I sighed.
"Take me to the Rembrandts," I said.
I cannot describe this incident. I hated the beast because I had been so weak as to accept his services. The beauty of Rembrandt and Franz Hals was lost on me; all I could see was the dirty face of that guide. Rembrandt's Night Watch made me forget the creature for a moment, but when he began to describe it I fled in horror. We finished up in the modern section, and as I looked at van Gogh and Cézanne and Whistler's Effie Deans his squeaky voice kept up a running commentary. I rushed from the building after a ten minutes' tour, paid the worm his three guilden . . . and then went back and enjoyed the gallery. But I nearly committed murder in the Rijks Museum that day. If ever I am hanged it will be for murdering an official guide. This particular specimen spoiled my visit to Amsterdam. I could not get away from the thought of my weakness, and I fled the city.

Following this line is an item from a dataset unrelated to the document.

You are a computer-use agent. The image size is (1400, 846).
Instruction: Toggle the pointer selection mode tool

In the train going back to Amersfoort a genial Dutchman made a remark to me. I resolved that I should pretend to be a fellow-countryman.
"Ja!" I said, and the answer seemed to satisfy him. He went on to say other things, and when his facial expression seemed to demand an affirmative I said "Ja!"

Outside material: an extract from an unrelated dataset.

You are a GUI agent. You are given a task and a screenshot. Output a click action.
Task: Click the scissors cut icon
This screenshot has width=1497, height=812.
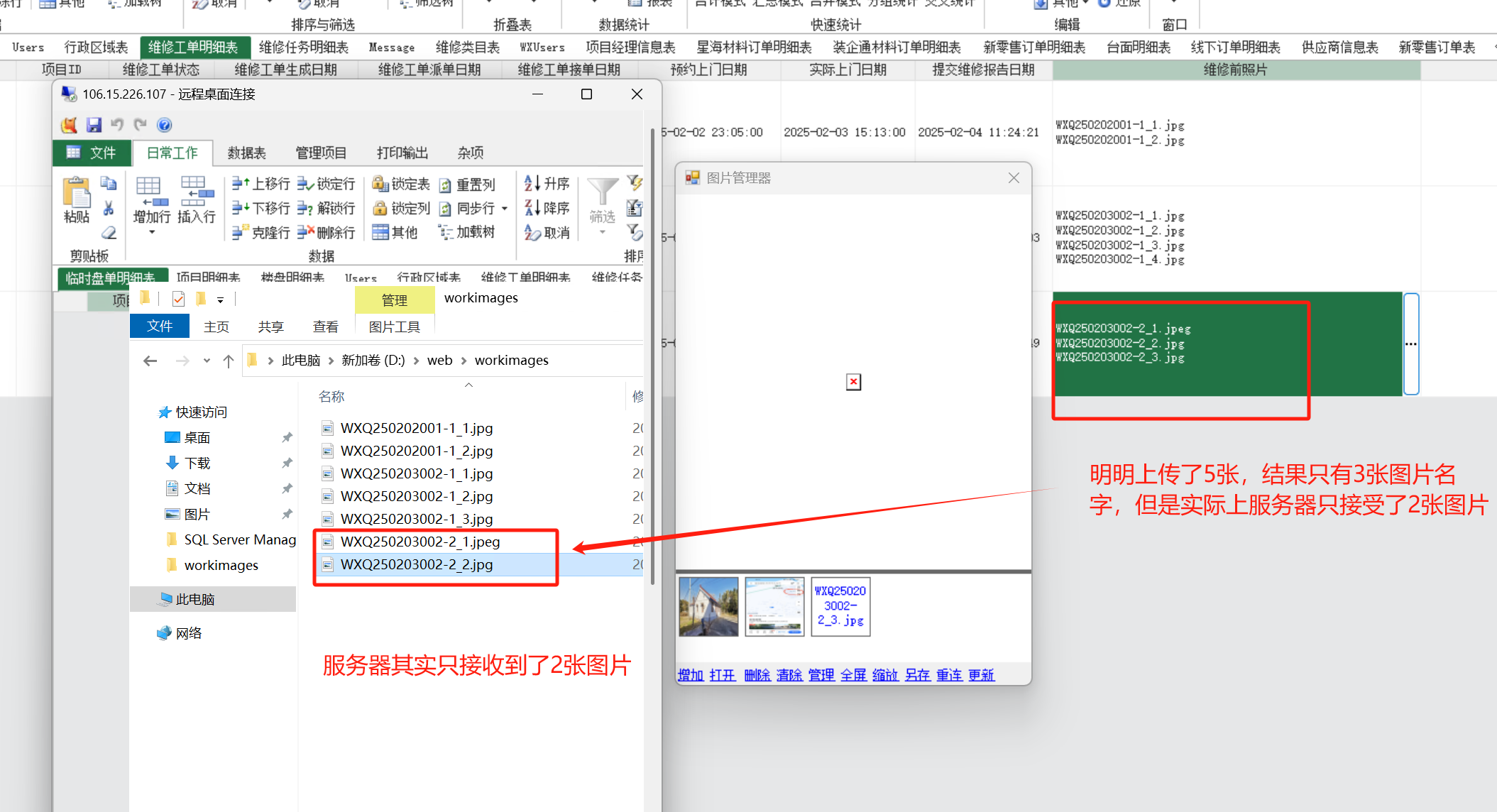click(109, 208)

After a time he frowned as he said a sentence.
"Nay!" said I.
That did it. He became white with anger, and swore at me all the way to Amersfoort. He had a fine command of language, too, and I was extremely sorry that I could not understand it.
On the Saturday I set off on my return journey to Rotterdam, doing a tour in American fashion of Leiden on the way. It was like going home, for I liked Rotterdam. I think it was the gay paint on the barges that attracted me so much.
On the Sunday morning the Austrian kiddies arrived, and my sight-seeing ended.